Evander Kane is the type of player teams love to have on their team and hate to play against. I, for one, can admit that although he has a checkered past, I was glad when the Edmonton Oilers signed him to the four-year, $20M deal, as he continues to make strides in the community and on the ice, justifying the Oilers desire to bring him on the team.
His swagger is difficult to measure, but his impactful play makes opposing teams feel upset they did not sign him when they had the opportunity. For example, in this year’s Heritage Classic, known agitator Nazem Kadri was escalating the level of the game’s roughness when Kane decided to make Kadri and Calgary understand, asking the Flames bench, “What are you going to do about it?” after leveling Nikita Zadorov. A statement that puts all teams on notice that Kane is not afraid to mix it up but can also back up the talk.
Conventional measurements (EDM rank)
|16||7 (2)||8 (5)||15 (3)||59 (1)||51 (3)||13.7% (4)||4 (13)||24 (1)|
Kane’s scoring touch backs up the trademark personality swagger and toughness. In terms of production, Kane ranks highly among the Oilers. In various categories, Kane places:
- Second on the team with seven goals
- Fifth on Edmonton with eight assists
- Third on the team with 15 points
- Third on the team with 51 shots
- and fourth on the team with a 13.7% shooting percentage
Within each category, Kane ranks above most Oilers, sitting only behind Zach Hyman for goals, Leon Draisaitl and Evan Bouchard for points, and the same two for shots on net. Kane ranks first in even strength points among Edmonton players.
One of Kane’s largest impacts on the game is what few forwards with his talent can rarely do. His physicality is top in Edmonton and ranks third in the NHL. As for penalty minutes, he leads Edmonton but is only 25th league-wide.

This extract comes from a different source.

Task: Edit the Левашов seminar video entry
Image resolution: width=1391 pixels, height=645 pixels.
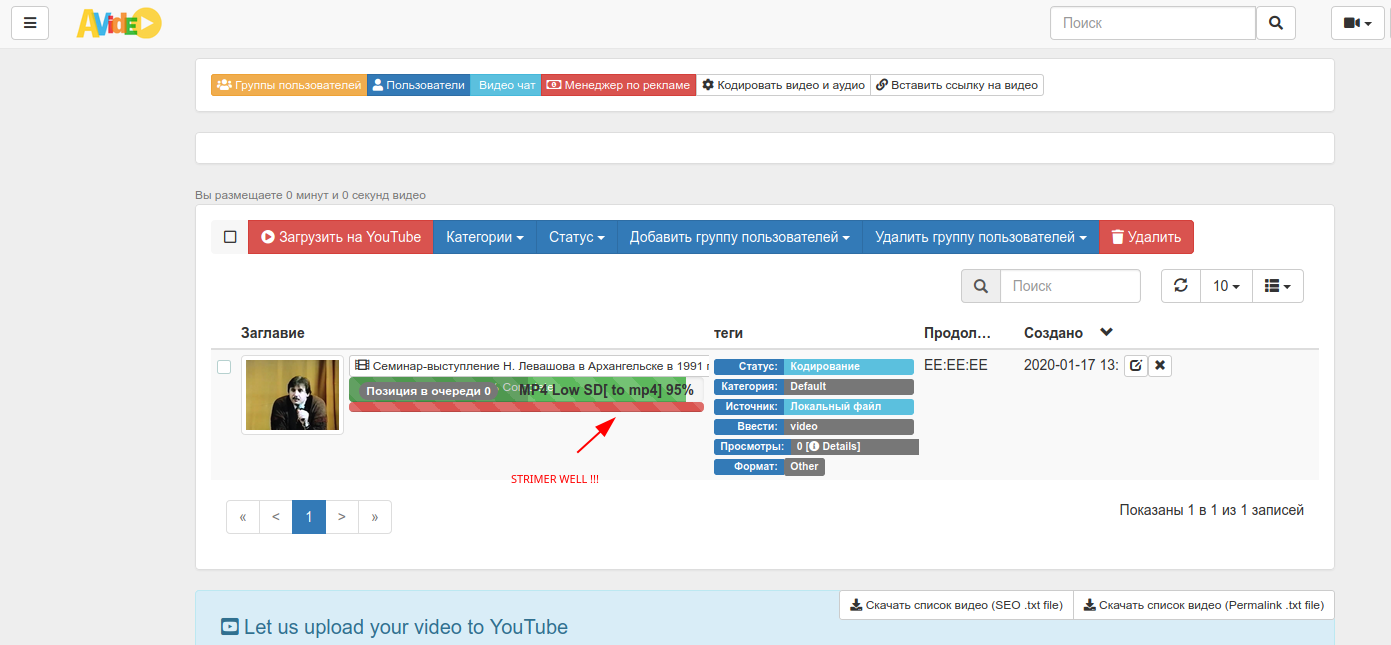Action: (1135, 365)
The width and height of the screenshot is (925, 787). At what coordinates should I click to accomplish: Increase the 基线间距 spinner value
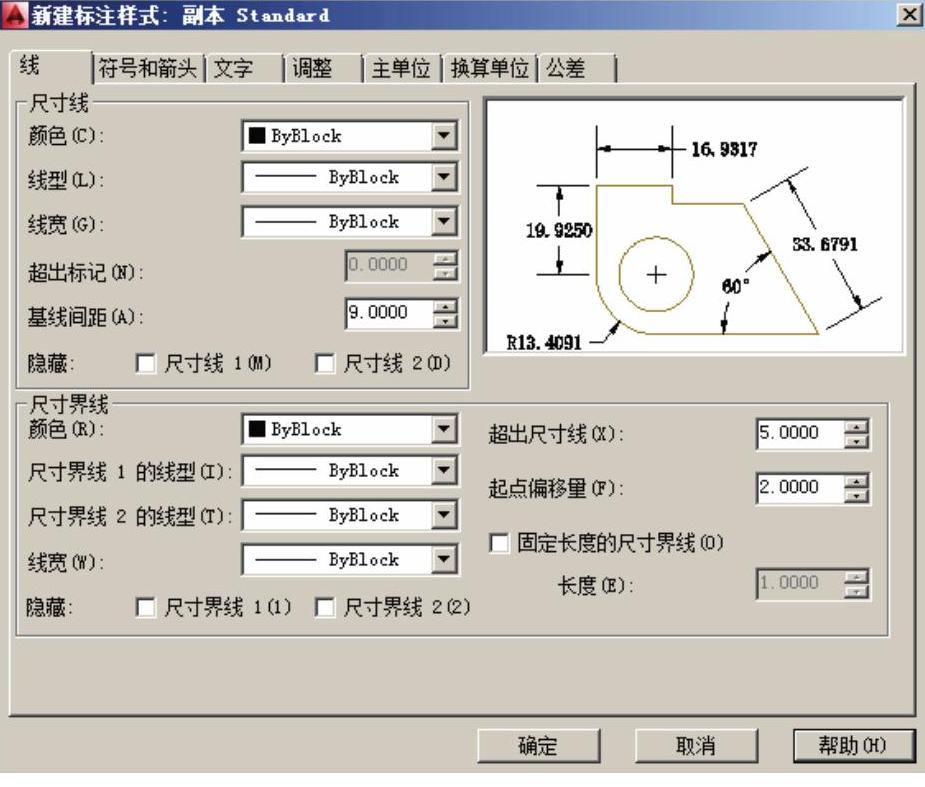(447, 306)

Underlying metrics (EDM rank)
|5.1 (1)||1.28 (3)||53.4% (18)||45.5% (9)||55.1% (13)||49.6% (19)||60.0% (8)||0.972 (9)|
Although Kane’s game passes the eye test, it lacks a few categories in the underlying metrics argument. Offensively, Kane is having a strong year, as indicated by his production. But, this is further corroborated by Kane leading Edmonton in individual expected goals for (iXGF), but because he plays more minutes than Warren Foegele and Hyman, he sits third on Edmonton, which is still ahead of Draisaitl and Connor McDavid.
Where Kane’s play begins to lack is the defensive consideration when calculating the underlying metrics. His actual on-ice defence stat (G%) indicates that he allows more goals against when he is on the ice than his line scores, at roughly a 5:4 ratio. Kane shows signs of improvement in the shot quality ratio, being 3% better at generating quality opportunities than chances against, but ranks 18th among Edmonton forwards, ahead of only the Oilers’ fourth-line members.

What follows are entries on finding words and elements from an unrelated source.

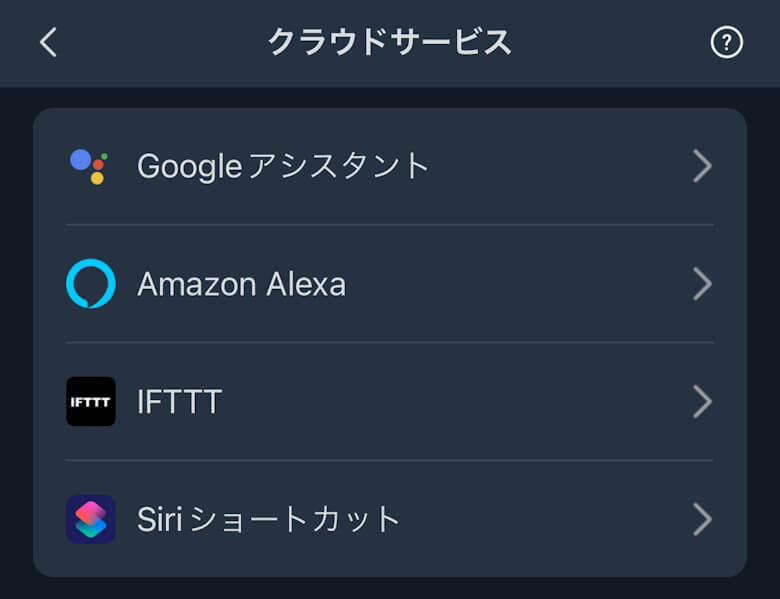780x599 pixels.
Task: Click the クラウドサービス page title
Action: click(389, 42)
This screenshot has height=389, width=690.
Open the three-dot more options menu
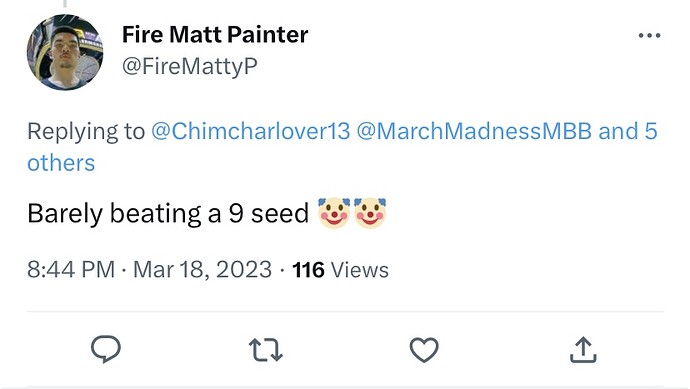650,35
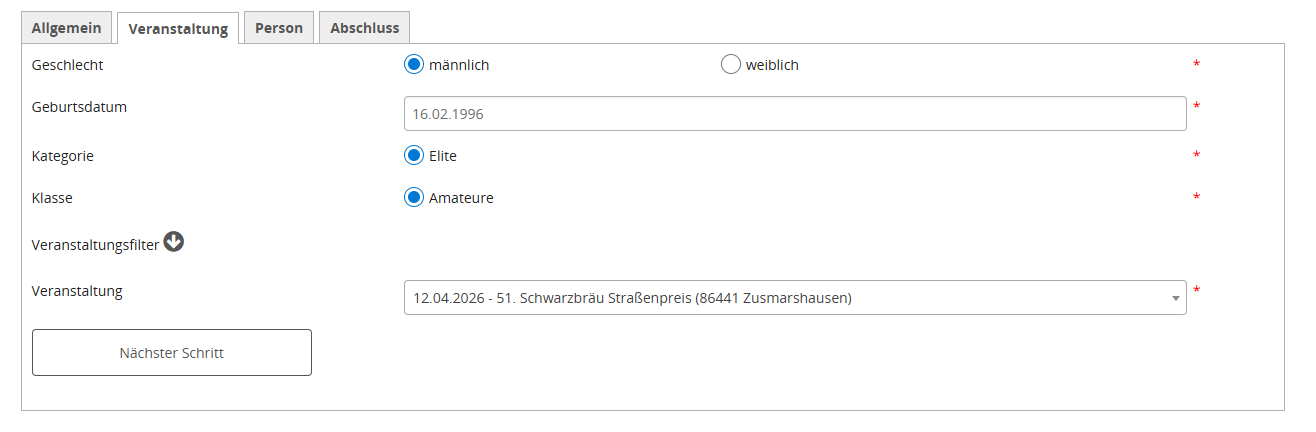Click the Geschlecht field label

[67, 65]
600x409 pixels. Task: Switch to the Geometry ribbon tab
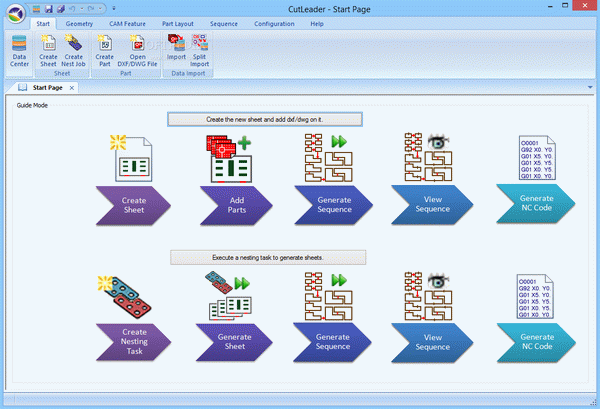click(x=79, y=24)
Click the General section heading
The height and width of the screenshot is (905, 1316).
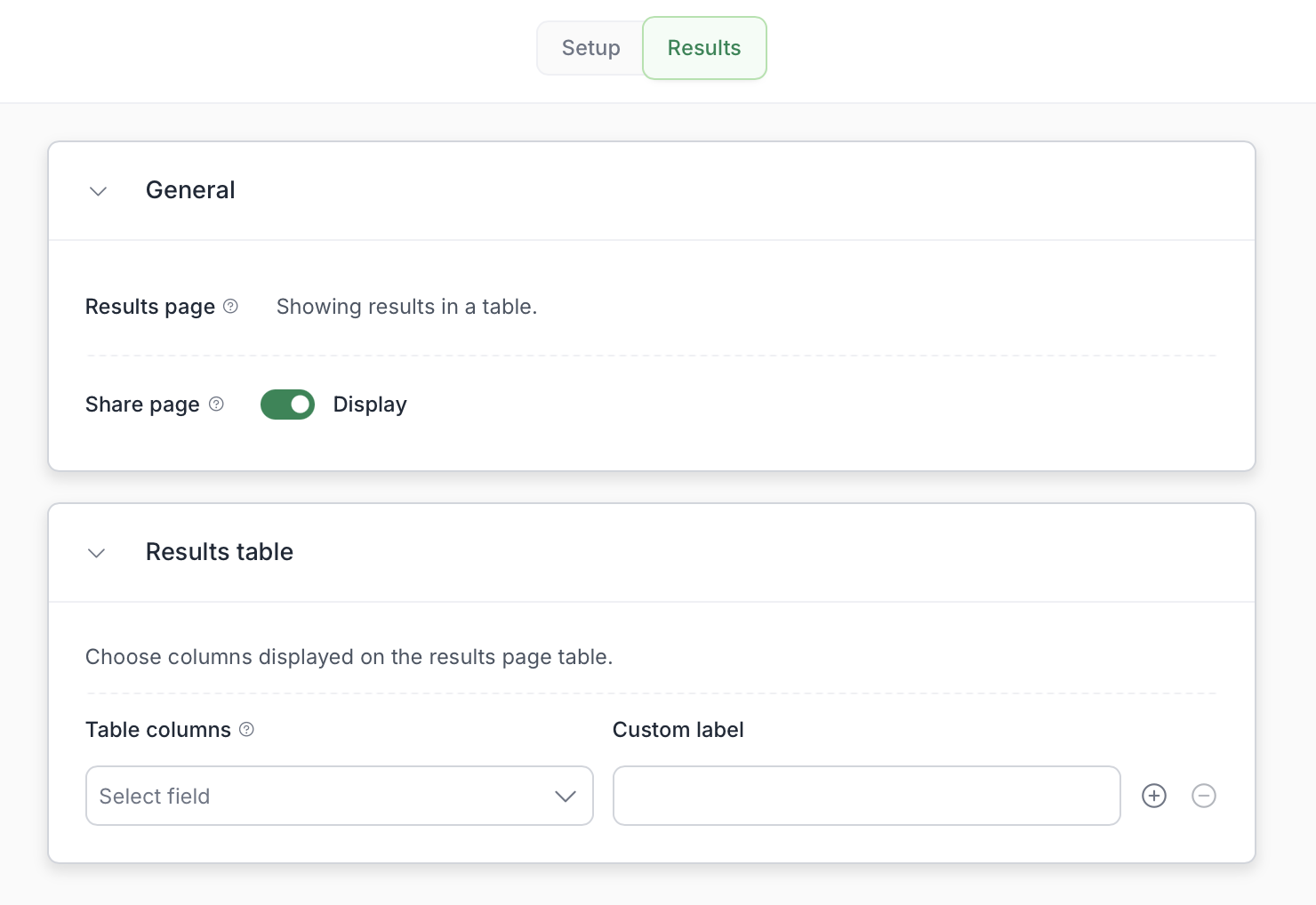190,190
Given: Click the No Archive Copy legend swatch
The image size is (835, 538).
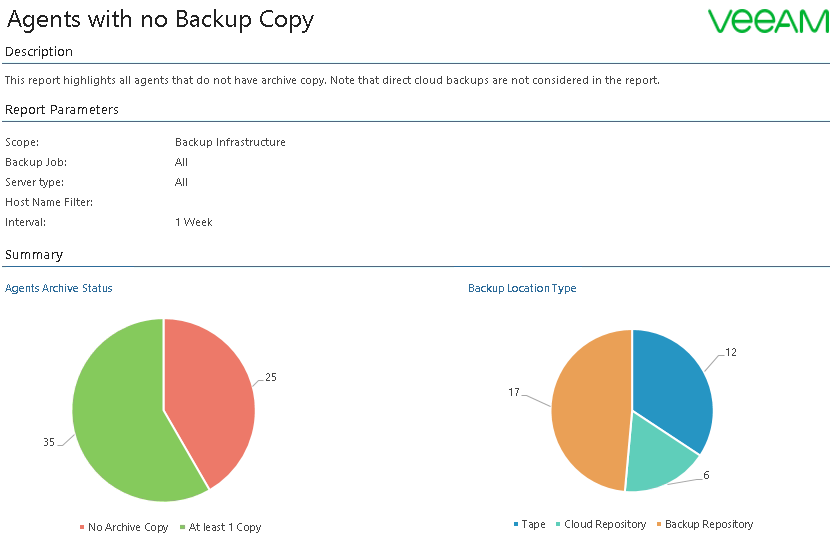Looking at the screenshot, I should point(82,527).
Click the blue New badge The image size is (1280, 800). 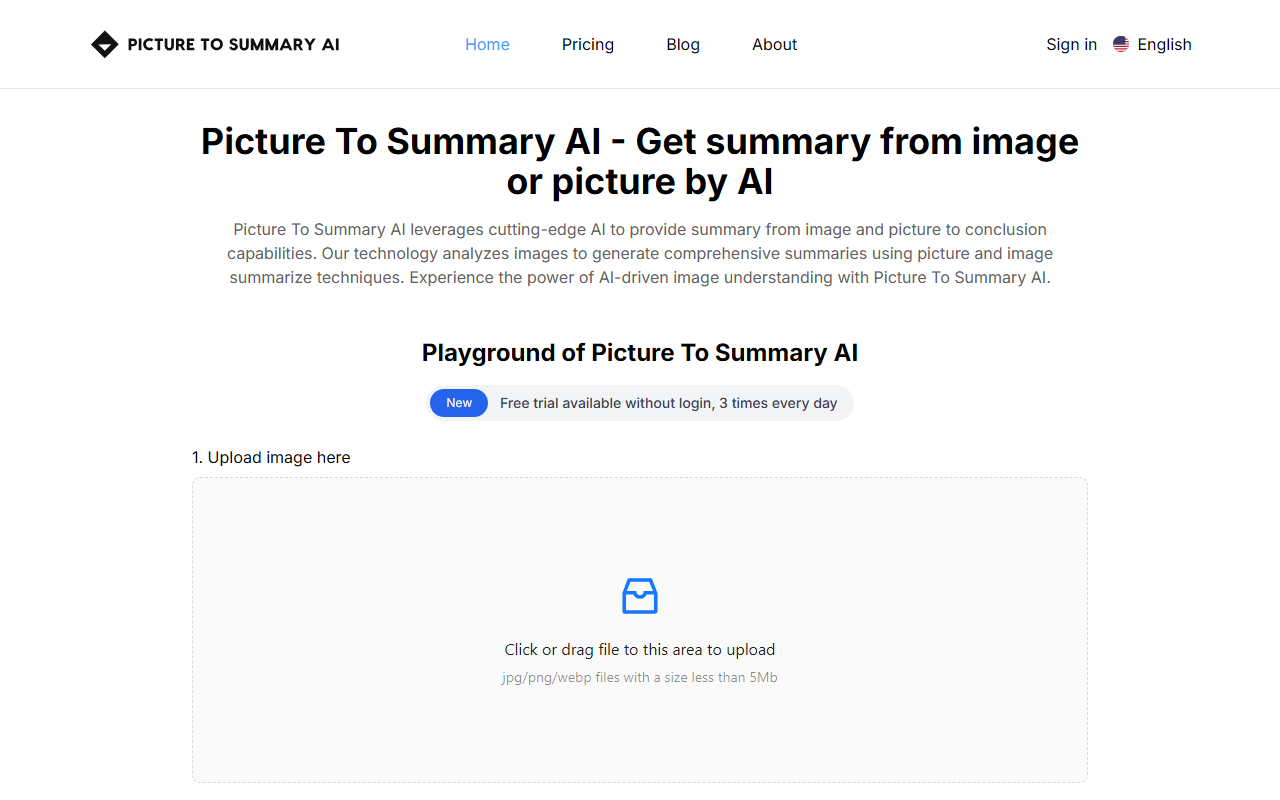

The above-average XGF% metric is supported by Kane’s elevated HDCF, which indicates that Kane generates three high-danger chances for every two against, ranking 8th on Edmonton. Although a 3:2 ratio is strong, this indicates the Oilers, as only one player on the team, retain a negative differential of HDCF%, Raphael Lavoie.
Even though Kane generates more high-danger chances for than high-danger opportunities against, his overall total scoring chances metrics are slightly negative. This provides an idea that although Kane does retain an overall number of high-danger chances for than against, it is explained by how he positions himself in the offensive zone, generally parking himself in front of the net and driving towards the crease for rebounds.

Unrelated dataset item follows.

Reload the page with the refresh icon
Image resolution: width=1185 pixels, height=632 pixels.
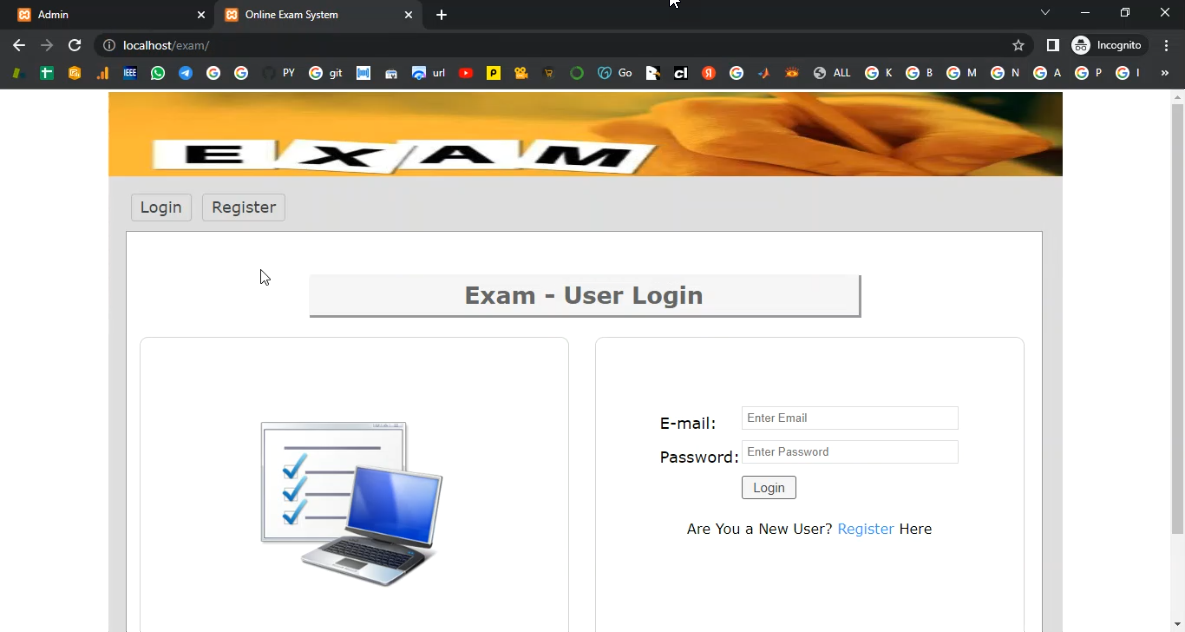click(x=74, y=45)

Although Kane’s on-ice metrics do not support that he does not control the overall shot quality, he does control puck possession (C%) at even strength to quite a high standard, over 5% of the benchmark average. From this, an argument can be made that Kane’s ability to retain puck possession and shot volume on the ice allows the team to generate greater offensive capacity via high-danger chances. Thus limiting opposition high-danger chances as opposing teams do not have the time or space to try for chances from the trapezoid, but instead from low-danger areas.
Causes from the pressure and the ability to retain strong puck possession can be attributed to Kane’s physical impact. The size and speed of Kane’s forecheck create mismatches in the offensive zone as Kane’s ability to hit and dislodge the puck from the defender allows Edmonton the ability to obtain possession, followed by Kane’s size to shield defenders from retaking the puck due to his balance and strength.
Kane producing for the team
Overall, Kane has been an effective, if not a complete, player for Edmonton and can almost be argued a bargain at his current salary. Yes, he did have a down year last season, but how much of that lost production can be attributed to his gruesome wrist injury is a very viable question.
Kane is proving that this can be classified as a comeback year and that he is still a very talented power forward who leans on his physical play to get himself involved and motivated within games. When he is at his physical pinnacle, he is an uber-talented, unstoppable player capable of elevating the play around him, like against Vegas and Los Angeles in previous playoff rounds. Not only does he help bring energy, but he also provides a level of protection for linemates like McDavid, Draisaitl, and company.